AWS Compute Blog

Building highly resilient applications with on-premises interdependencies using AWS Local Zones

This blog post is written by Rachel Rui Liu, Senior Solutions Architect.

AWS Local Zones are a type of infrastructure deployment that places compute, storage, database, and other select AWS services close to large population and industry centers.

Following the successful launch of the AWS Local Zones in 16 US cities since 2019, in Feb 2022, AWS announced plans to launch new AWS Local Zones in 32 metropolitan areas in 26 countries worldwide.

With Local Zones, we’ve seen use cases in two common categories.

The first category of use cases is for workloads that require extremely low latency between end-user devices and workload servers. For example, let’s consider media content creation and real-time multiplayer gaming. For these use cases, deploying the workload to a Local Zone can help achieve down to single-digit milliseconds latency between end-user devices and the AWS infrastructure, which is ideal for a good end-user experience.

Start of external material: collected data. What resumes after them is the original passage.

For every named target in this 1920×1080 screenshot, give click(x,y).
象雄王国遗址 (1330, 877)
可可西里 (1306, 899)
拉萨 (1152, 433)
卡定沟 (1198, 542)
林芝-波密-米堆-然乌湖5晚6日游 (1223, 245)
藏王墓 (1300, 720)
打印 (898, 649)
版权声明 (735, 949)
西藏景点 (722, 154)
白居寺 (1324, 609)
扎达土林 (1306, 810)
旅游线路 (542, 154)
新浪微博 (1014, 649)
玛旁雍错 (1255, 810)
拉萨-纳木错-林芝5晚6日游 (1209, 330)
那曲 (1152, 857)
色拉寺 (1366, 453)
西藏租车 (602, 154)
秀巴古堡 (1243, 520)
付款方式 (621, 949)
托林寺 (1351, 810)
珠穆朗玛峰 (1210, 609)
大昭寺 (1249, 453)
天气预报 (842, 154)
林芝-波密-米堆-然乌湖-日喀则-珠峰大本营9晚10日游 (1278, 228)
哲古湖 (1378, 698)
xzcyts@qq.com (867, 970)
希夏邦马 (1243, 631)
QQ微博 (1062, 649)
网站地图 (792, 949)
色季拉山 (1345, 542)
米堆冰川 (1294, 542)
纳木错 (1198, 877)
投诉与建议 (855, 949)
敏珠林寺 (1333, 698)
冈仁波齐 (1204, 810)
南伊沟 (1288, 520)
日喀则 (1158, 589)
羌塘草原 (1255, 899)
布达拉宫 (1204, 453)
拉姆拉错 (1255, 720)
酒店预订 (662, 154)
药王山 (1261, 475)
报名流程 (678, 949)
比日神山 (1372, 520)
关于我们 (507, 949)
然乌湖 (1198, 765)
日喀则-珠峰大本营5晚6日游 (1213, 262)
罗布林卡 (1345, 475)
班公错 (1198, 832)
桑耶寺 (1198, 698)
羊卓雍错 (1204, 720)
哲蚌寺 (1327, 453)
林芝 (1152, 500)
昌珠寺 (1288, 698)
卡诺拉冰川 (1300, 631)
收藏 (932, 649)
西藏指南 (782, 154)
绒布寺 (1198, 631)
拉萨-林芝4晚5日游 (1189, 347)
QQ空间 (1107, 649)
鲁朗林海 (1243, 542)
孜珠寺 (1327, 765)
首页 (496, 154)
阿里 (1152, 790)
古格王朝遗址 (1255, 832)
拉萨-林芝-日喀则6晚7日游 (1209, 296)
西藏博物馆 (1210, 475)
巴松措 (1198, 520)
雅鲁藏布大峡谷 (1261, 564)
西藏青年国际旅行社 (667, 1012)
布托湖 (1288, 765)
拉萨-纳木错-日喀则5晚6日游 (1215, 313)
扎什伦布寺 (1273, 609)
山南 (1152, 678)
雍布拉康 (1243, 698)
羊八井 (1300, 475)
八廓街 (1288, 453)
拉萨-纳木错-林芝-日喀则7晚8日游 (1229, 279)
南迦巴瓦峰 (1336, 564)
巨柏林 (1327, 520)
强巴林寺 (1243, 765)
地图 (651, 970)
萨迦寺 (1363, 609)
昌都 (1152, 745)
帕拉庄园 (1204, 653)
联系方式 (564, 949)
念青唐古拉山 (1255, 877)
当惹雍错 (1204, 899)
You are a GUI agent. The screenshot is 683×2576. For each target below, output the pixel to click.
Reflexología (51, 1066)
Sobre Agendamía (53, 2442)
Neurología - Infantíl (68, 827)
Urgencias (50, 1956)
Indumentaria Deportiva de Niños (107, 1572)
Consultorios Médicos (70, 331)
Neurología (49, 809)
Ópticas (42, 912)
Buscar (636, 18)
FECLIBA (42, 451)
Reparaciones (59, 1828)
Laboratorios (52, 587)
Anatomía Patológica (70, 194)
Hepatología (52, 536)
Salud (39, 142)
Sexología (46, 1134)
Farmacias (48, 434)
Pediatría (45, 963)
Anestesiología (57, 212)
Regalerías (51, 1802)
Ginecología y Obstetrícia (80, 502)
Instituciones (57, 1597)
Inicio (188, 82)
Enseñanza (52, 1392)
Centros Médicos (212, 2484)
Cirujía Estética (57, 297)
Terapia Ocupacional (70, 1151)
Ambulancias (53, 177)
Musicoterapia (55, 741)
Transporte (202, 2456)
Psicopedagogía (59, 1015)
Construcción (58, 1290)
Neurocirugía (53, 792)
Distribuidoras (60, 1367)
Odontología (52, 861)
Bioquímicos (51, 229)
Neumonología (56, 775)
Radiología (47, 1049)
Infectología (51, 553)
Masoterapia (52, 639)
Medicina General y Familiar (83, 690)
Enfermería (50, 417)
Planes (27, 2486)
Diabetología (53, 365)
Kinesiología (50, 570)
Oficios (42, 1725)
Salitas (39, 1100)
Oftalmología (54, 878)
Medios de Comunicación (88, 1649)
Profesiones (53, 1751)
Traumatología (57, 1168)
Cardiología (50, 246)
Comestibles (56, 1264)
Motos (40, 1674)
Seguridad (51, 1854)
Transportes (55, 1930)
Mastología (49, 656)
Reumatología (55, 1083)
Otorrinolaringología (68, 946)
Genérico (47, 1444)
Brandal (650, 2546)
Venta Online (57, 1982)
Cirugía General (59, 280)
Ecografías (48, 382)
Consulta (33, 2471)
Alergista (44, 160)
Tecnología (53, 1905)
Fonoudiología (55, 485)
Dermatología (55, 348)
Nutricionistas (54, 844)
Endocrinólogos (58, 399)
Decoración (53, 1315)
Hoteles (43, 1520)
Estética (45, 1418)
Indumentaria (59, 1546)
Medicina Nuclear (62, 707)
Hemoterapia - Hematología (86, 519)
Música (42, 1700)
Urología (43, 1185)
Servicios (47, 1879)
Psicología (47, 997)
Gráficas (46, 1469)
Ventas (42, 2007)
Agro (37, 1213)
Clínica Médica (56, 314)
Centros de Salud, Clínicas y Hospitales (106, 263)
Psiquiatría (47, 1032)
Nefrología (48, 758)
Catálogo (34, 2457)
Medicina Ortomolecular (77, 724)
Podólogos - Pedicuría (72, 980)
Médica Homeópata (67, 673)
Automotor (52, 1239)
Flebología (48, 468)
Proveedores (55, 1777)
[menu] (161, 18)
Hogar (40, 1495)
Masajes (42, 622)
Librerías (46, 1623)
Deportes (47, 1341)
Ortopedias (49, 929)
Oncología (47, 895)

This post will focus on addressing the second category of use cases, which is commonly seen in an enterprise hybrid architecture, where customers must achieve low latency between AWS infrastructure and existing on-premises data centers.  Compared to the first category of use cases, these use cases can tolerate slightly higher latency between the end-user devices and the AWS infrastructure. However, these workloads have dependencies to these on-premises systems, so the lowest possible latency between AWS infrastructure and on-premises data centers is required for better application performance. Here are a few examples of these systems:

  • Financial services sector mainframe workloads hosted on premises serving regional customers.
  • Enterprise Active Directory hosted on premise serving cloud and on-premises workloads.
  • Enterprise applications hosted on premises processing a high volume of locally generated data.

For workloads deployed in AWS, the time taken for each interaction with components still hosted in the on-premises data center is increased by the latency. In turn, this delays responses received by the end-user. The total latency accumulates and results in suboptimal user experiences.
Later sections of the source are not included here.